Goal of the exercise. The answer must be an exact copy of the lines from the one with "You are a GUI" through the final line below, with no pictures and nothing else.
#### Records for this task
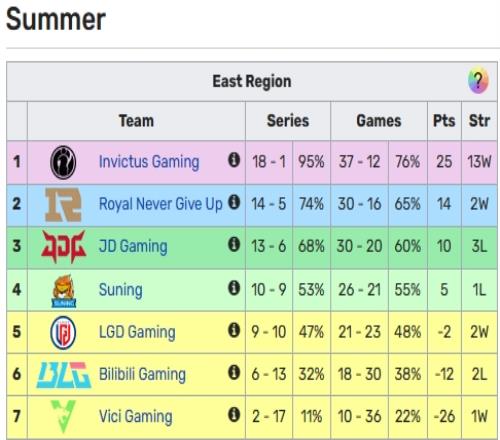Open the info icon beside Bilibili Gaming
Image resolution: width=500 pixels, height=440 pixels.
(234, 372)
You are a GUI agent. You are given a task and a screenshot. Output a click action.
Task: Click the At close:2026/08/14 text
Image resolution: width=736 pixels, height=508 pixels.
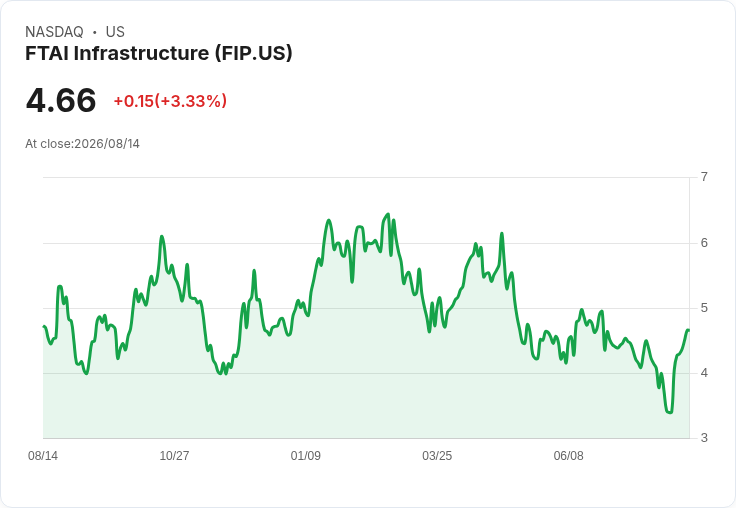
########
Expected output.
You are a GUI agent. You are given a task and a screenshot. Output a click action.
Task: Click the At close:2026/08/14 text
Image resolution: width=736 pixels, height=508 pixels.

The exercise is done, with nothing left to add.